Anmeldung von Bedenken – Teil 2


Verhalten nach der Bedenkenanmeldung

Wie wir in der vergangenen Ausgabe festgestellt haben, ist es das zentrale Ziel der Bedenkenanmeldung, den Auftraggeber zu informieren, zu schützen und zu warnen. Er soll in die Situation versetzt werden, eine drohende Schadenssituation abzuwenden. Über die Konsequenzen der Bedenkenanmeldung haben wir jedoch noch nicht gesprochen.

Schaut man sich in diesem Zusammenhang § 13 Nr. 3 VOB/B an, wird man zunächst erschrocken sein. Hiernach soll der Auftragnehmer doch tatsächlich für Mängel haften, die auf die Leistungsbeschreibung oder auf Anordnungen des Auftraggebers zurückzuführen sind. Gleiches gilt für Mängel, die entstanden sind, weil die vom Auftraggeber zur Verfügung gestellten Materialien oder aber die Vorleistungen anderer Auftragnehmer mangelhaft gewesen sind. Erleichterung stellt sich erst ein, wenn man die Vorschrift bis zum Ende gelesen hat. Die Mängelhaftung tritt nämlich dann nicht ein, wenn der Auftragnehmer seine Bedenken nach § 4 Nr. 3 VOB/B ordnungsgemäß angemeldet hat.

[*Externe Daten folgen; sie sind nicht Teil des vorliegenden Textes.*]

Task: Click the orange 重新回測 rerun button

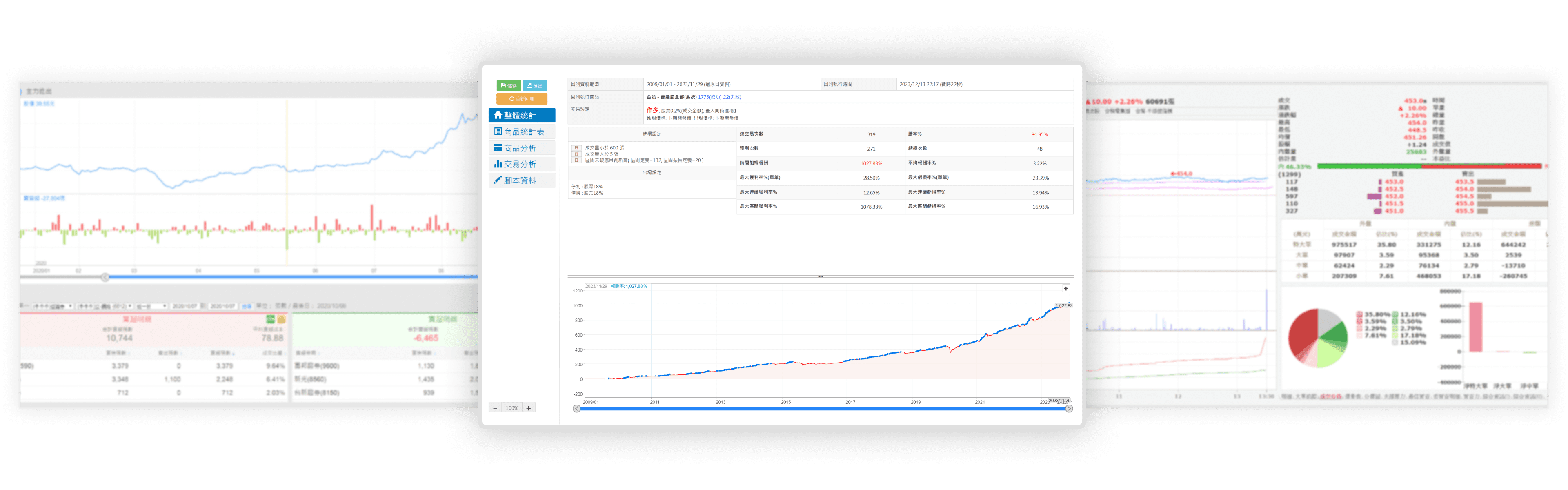Action: click(x=522, y=98)
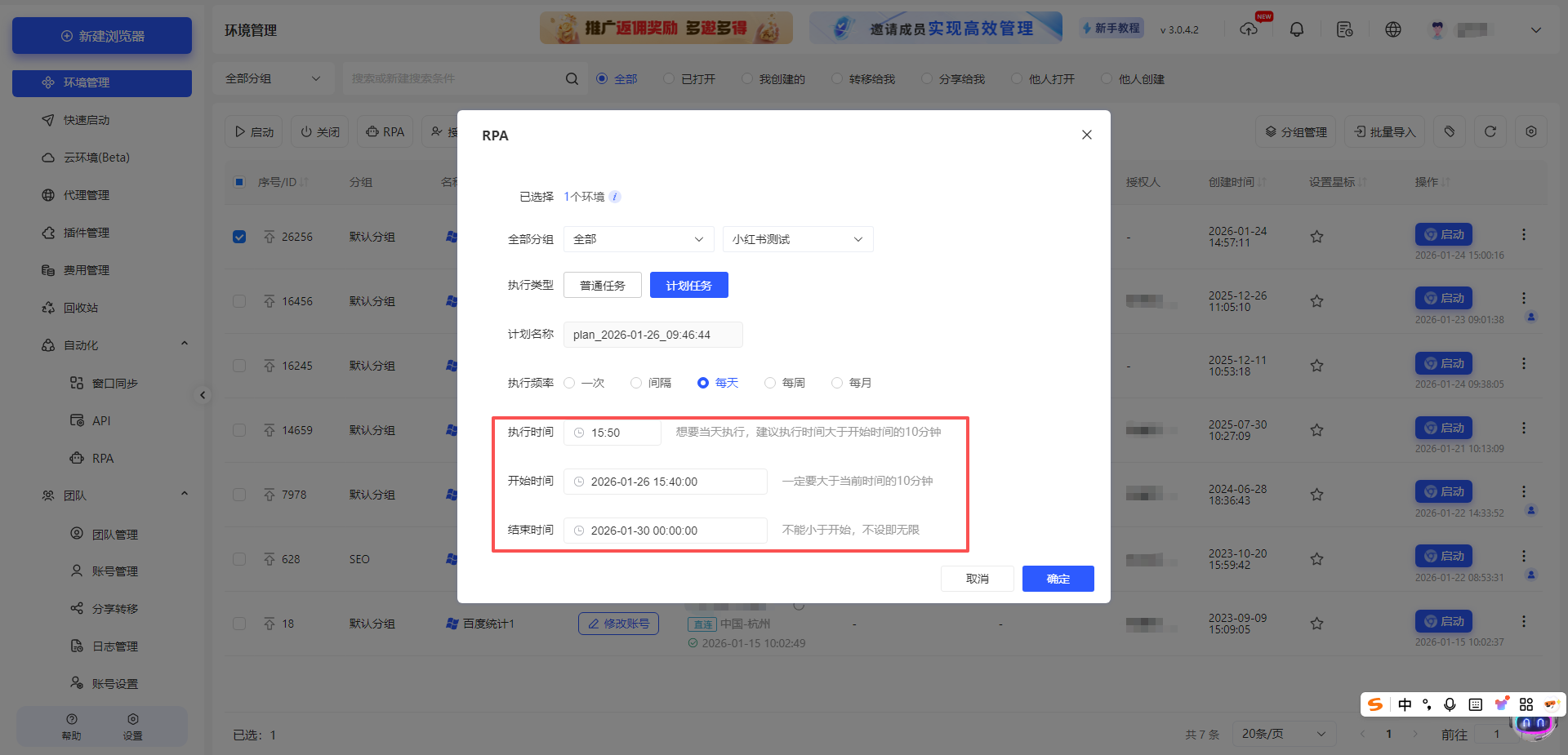The width and height of the screenshot is (1568, 755).
Task: Open the 20条/页 page size dropdown
Action: coord(1284,733)
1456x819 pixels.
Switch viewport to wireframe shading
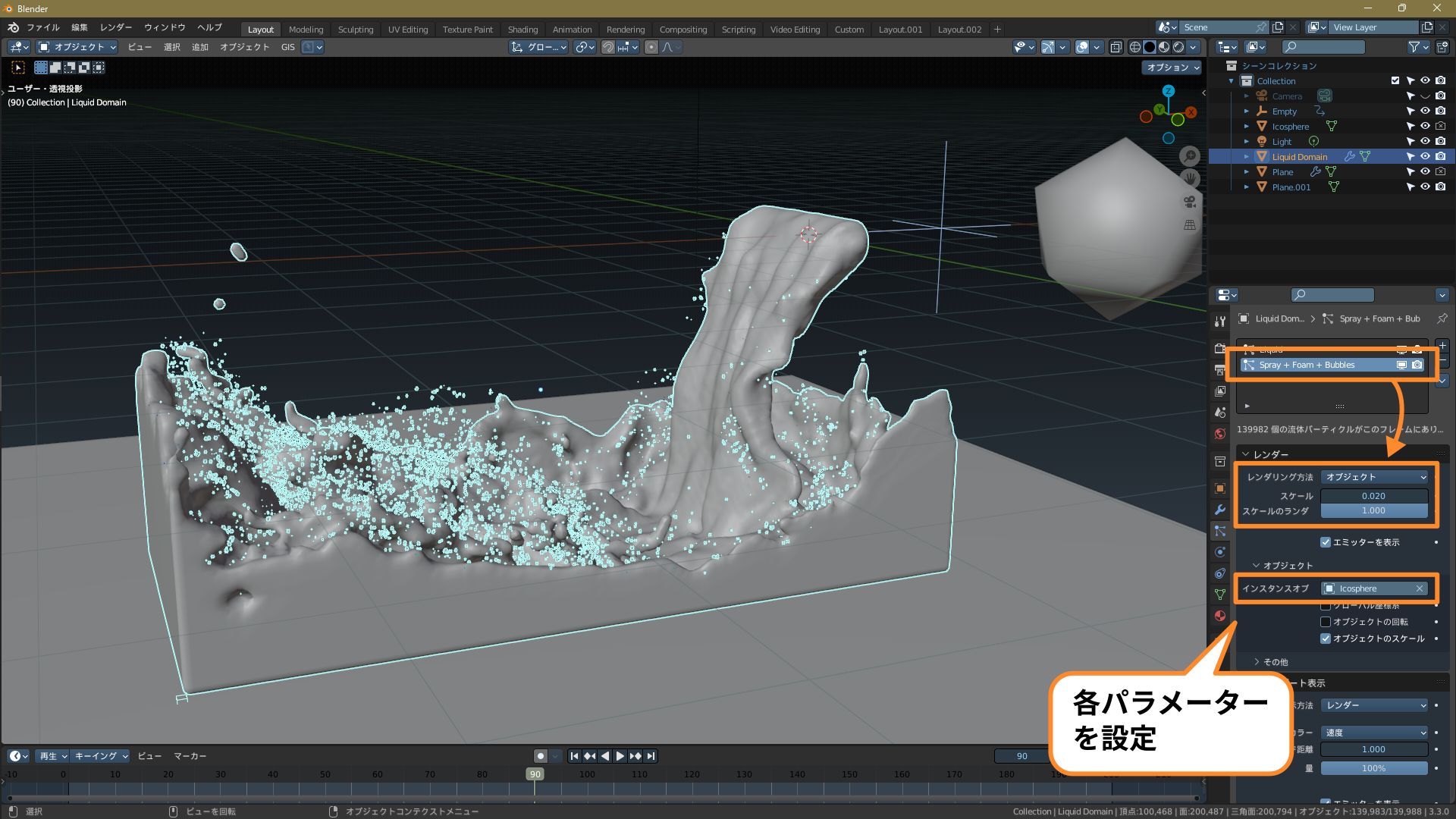pos(1135,47)
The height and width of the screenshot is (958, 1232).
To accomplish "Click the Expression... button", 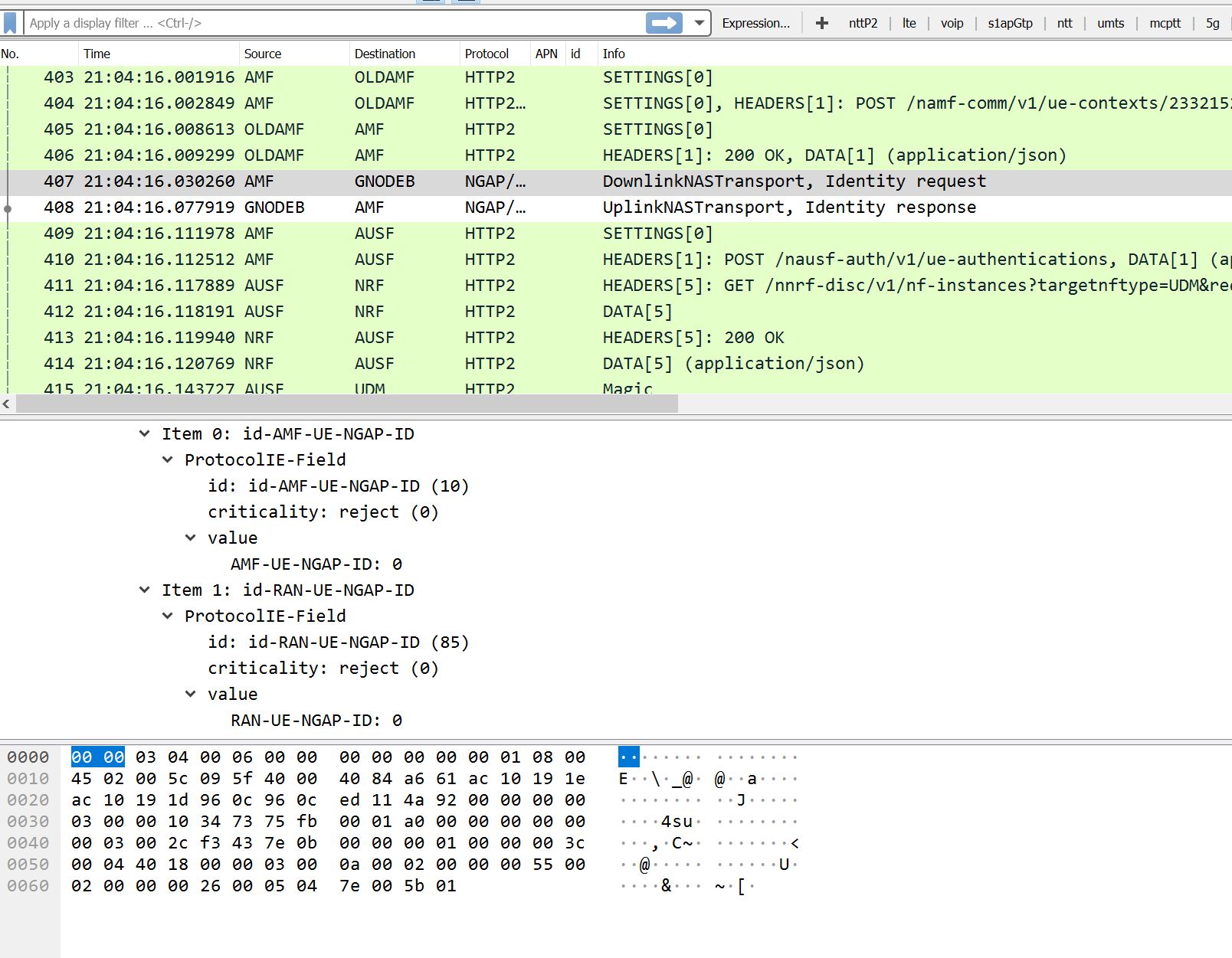I will [x=755, y=23].
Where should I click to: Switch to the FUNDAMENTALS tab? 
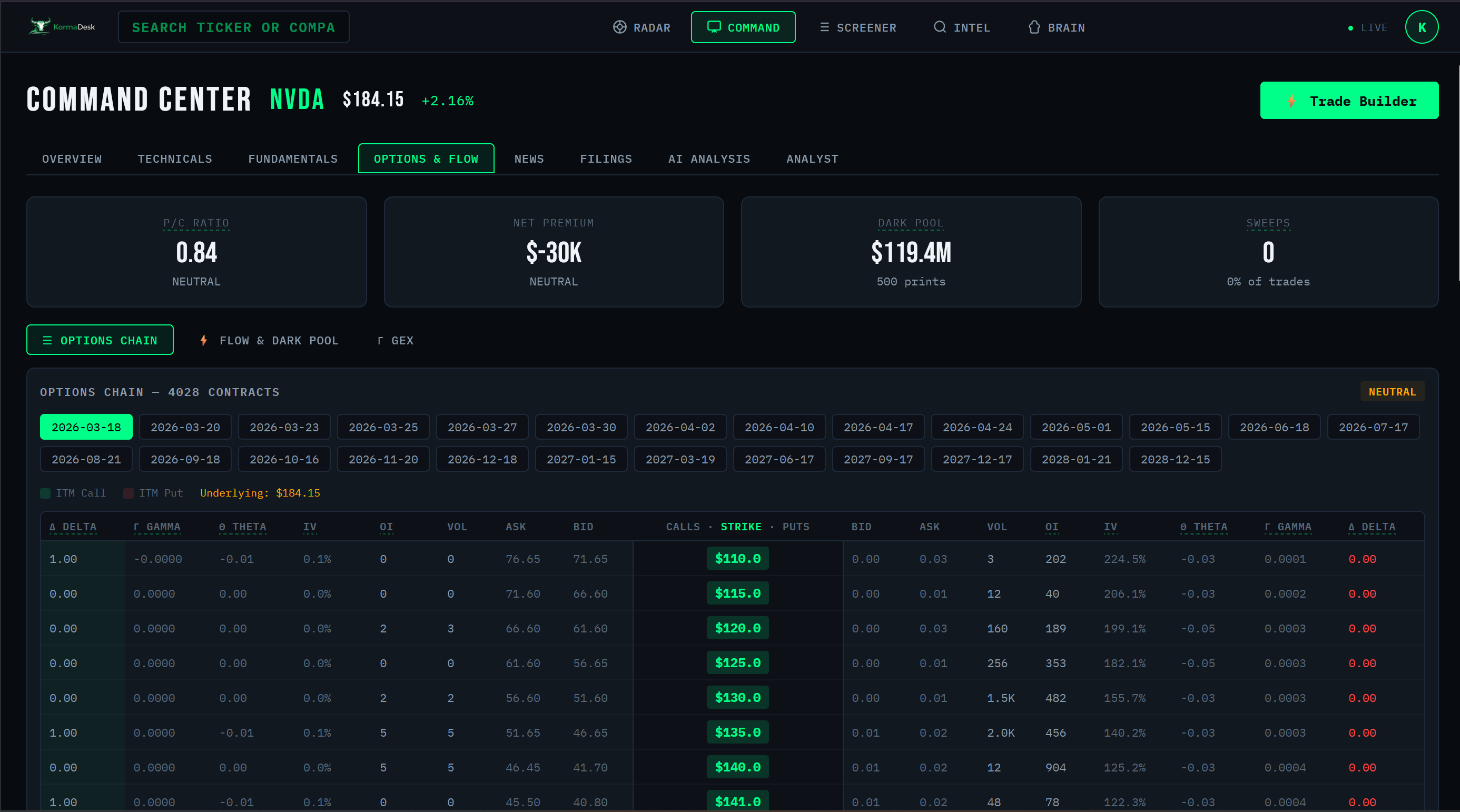point(292,159)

Neben die Schwierigkeiten der korrekten Formulierung, die wir im letzten Heft behandelt haben, tritt das Problem des korrekten Verhaltens nach Absendung der schriftlichen Bedenkenanmeldung. Dies beginnt schon damit, dass der Auftragnehmer den Zugang seiner Bedenkenanmeldung beim Auftraggeber nachweisen muss.

Das Problem des Zugangs

Hierbei stellt sich zunächst die Frage, was überhaupt unter einem Zugang einer Erklärung zu verstehen ist. Zugegangen ist ein Schriftstück dann, wenn es in den Machtbereich des Empfängers gelangt. Dies muss so geschehen, dass der Empfänger unter den üblichen Erwartungen vom Inhalt der Erklärung Kenntnis nimmt. Dass er sich das Schreiben tatsächlich durchliest, ist allerdings für den Zugang nicht erforderlich. Selbst wenn er das betreffende Schreiben also ungeöffnet in den Papierkorb wirft, ist es ihm dennoch zugegangen.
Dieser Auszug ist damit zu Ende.